Gas dibetot dan gak sampai dua puluh menit saya sudah berada di jalur Congot. Satu jalur yang sepenuhnya lurus, tanpa kelokan, dan sangat monoton. Bukan cuma jalurnya saja yang monoton tapi juga pemandangan di kedua sisi. Di kiri kanan jalan dipadati dengan perkebunan. Pohon yang sama dengan warna dan ukuran yang sama. Serba seragam.
Sepanjang mata memandang, bahkan hingga ke garis horizon kamu hanya akan menemukan warna hijau.
Langit merah mulai menghitam. Dan binatang-binatang petang serupa nyamuk mulai berseliweran dan nyaris masuk matasaya. Kaca helm saya tutup sepenuhnya. Untung saja bening bukan hitam.
Sesekali serangga-serangga itu menubruk kaca helm dan meninggalkan cairan lengket pada permukaan. Namun bangkainya langsung hilang ditelan angin malam.
Peta si Mbah Google menunjukkan masih ada sekitar 40 kilometer yang masih harus ditempuh sebelum menemukan belokan pertama. Bayangkan 40 kilometer sebelum belokan pertama!
Di depan tak terlihat ada kendaraan. Bahkan di kaca spion pun hanya menampilkan jalanan kosong dan debu yang saya tinggalkan.
Tuas gas terpaksa saya kendurkan sedikit. Takut overheat. Deru mesin perlahan berkurang. Konyol memang. Saya kepingin cepat keluar dari jalur ini. Tapi jalan tercepat untuk keluar dari jalur ini justru dengan berjalan cukup lambat.

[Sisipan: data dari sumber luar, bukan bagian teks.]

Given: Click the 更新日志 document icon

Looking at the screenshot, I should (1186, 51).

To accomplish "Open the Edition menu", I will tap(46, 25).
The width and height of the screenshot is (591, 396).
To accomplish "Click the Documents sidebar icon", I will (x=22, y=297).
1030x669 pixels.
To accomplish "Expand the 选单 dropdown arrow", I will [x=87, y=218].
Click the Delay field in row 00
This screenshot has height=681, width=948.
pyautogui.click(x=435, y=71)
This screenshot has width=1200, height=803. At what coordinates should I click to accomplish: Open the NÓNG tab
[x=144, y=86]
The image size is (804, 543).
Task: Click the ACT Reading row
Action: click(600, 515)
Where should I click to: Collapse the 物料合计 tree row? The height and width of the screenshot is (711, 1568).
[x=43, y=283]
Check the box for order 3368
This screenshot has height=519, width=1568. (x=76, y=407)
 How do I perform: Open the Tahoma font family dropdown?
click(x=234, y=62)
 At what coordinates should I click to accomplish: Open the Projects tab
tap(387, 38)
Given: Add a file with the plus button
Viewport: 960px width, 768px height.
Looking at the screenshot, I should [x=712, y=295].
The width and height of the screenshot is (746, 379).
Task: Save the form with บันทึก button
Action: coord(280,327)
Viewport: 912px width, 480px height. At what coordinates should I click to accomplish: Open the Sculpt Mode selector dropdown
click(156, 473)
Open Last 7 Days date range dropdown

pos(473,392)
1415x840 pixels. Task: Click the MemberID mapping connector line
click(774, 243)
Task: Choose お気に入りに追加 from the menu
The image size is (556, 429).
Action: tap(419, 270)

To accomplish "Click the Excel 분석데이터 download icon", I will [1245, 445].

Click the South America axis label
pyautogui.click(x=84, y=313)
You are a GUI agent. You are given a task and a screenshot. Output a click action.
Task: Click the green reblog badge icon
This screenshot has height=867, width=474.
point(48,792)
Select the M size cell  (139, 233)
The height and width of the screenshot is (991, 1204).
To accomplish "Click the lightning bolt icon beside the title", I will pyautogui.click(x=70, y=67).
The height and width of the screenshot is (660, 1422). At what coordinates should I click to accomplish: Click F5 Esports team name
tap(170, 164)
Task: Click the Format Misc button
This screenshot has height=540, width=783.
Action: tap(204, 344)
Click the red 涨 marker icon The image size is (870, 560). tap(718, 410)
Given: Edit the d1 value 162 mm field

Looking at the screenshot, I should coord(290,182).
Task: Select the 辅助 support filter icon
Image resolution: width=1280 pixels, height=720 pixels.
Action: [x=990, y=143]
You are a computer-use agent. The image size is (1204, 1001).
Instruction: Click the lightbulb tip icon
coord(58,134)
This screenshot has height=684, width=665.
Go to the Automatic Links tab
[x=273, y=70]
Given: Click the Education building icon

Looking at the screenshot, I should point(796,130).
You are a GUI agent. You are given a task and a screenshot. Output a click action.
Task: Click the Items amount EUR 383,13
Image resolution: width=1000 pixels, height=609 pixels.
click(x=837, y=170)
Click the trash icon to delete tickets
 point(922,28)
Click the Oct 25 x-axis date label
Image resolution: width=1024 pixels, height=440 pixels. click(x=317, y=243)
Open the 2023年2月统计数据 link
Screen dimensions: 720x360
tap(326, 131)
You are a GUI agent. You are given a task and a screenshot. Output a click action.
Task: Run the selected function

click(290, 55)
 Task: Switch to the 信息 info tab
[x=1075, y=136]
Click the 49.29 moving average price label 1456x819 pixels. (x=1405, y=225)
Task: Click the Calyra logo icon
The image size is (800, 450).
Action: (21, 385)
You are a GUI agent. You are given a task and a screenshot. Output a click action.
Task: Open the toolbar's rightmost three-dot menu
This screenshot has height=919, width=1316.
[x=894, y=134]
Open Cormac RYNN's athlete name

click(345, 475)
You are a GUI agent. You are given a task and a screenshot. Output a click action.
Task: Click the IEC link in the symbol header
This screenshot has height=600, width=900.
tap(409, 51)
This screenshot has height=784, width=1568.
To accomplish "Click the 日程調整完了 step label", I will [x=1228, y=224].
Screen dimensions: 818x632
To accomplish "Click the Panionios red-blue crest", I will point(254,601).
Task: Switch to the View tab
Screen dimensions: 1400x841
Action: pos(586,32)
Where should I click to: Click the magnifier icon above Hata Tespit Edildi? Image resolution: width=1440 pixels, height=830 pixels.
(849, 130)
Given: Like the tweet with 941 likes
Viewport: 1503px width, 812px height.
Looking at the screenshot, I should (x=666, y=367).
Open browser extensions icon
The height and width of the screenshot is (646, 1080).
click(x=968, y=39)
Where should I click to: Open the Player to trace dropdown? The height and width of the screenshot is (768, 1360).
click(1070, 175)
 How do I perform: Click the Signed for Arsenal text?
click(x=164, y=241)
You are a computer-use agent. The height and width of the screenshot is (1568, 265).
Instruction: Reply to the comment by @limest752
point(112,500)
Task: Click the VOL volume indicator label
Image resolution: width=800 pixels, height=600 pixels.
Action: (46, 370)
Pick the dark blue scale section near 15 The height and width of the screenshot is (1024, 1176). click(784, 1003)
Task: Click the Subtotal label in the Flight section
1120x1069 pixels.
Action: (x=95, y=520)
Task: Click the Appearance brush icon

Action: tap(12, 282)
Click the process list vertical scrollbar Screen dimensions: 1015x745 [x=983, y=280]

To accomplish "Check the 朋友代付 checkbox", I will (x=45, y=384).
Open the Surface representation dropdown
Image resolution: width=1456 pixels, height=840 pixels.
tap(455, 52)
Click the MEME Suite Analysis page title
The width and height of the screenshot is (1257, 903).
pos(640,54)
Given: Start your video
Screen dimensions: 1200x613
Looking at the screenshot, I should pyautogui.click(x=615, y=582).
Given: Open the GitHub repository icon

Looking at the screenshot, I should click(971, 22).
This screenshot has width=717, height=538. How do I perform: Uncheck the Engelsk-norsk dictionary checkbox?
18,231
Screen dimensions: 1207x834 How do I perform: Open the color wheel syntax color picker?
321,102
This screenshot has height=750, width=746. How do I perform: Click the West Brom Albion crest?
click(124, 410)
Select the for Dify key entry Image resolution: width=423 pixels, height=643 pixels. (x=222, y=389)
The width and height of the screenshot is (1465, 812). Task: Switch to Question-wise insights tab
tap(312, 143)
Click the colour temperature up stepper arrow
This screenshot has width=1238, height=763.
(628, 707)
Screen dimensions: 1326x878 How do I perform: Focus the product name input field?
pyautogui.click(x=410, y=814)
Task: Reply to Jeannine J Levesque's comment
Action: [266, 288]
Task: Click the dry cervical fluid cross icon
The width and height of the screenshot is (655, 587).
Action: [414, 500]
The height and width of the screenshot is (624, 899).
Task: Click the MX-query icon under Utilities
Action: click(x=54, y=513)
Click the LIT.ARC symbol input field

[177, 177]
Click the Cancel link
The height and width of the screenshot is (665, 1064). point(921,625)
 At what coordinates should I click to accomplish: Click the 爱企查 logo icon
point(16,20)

Bukan apa-apa, saya gak mau sampai mogok di tengah belantara begini.
Dari pertama masuk jalan ini, hampir gak ada rumah penduduk saya temukan. Kalaupun ada, jarak antara satu dengan lainnya bisa terpaut ratusan meter. Mogok di tempat ini bisa berakibat fatal. Siapa yang bakal menolong kamu? Rumah saja jarang, apalagi bengkel?
Kini langit sudah gelap sepenuhnya.
Pinginnya sih membetot gas. Tapi apa lacur, si Verza sudah kelelahan. Sudah dipaksa berlari sejak pagi tadi. Mau gak mau main aman di 40km/h.
Sebetulnya pemandangan di sini terbilang indah lho. Andai saja siang hari, saya pasti menikmati suasana di Congot ini. Perkebunan serba hijau yang memanjakan mata, langit biru cerah tanpa awan, suara angin mendayu-dayu. Persis kayak video-video di TikTok gitu. Biasanya kalau disuguhi pemandangan kayak begini kecepatan motor bakal melorot sampai 30 km/h.
Tapi sesuatu yang terasa indah di siang hari seketika berubah menjadi teror di malam hari. Padahal ini tempat yang sama, kondisi yang sama, cuma waktunya saja yang berbeda.
Di malam hari mulai terdengar satwa-satwa malam yang asing dan tak terhitung jumlahnya. Belum lagi ada bajing yang tiba-tiba melompat dari satu sisi jalan ke sisi lain dan nyaris tertabrak jika saja saya tidak segera menarik tuas rem. Ini semua membikin otot leher menjadi kaku. Seolah-olah kita harus selalu waspada.
Di tempat ini semenit serasa sejam. Dan saya terus bertanya-tanya, “Kok dari tadi baru tiga kilometer? Perasaan sudah lama banget.” Mau berjalan cepat takut, mau berjalan lambat juga takut. Serba salah.
Tapi sebagaimana semua mimpi, entah itu buruk ataupun indah. Semua pasti ada akhirnya. Jam-jam yang bikin leher kaku itu pun berlalu juga. Akhirnya saya sampai pada belokan yang telah lama saya tunggu-tunggu.
Setelah mencapai daerah “aman”, saya mulai bertanya-tanya, apakah Congot sebuah mimpi indah ataukah mimpi buruk? Dan apakah mimpi indah akan berubah menjadi buruk dalam waktu dan kondisi yang berbeda? Dan apa itu indah dan apa itu buruk?
Motor terus melaju. Hingga kini saya belum mendapat jawaban.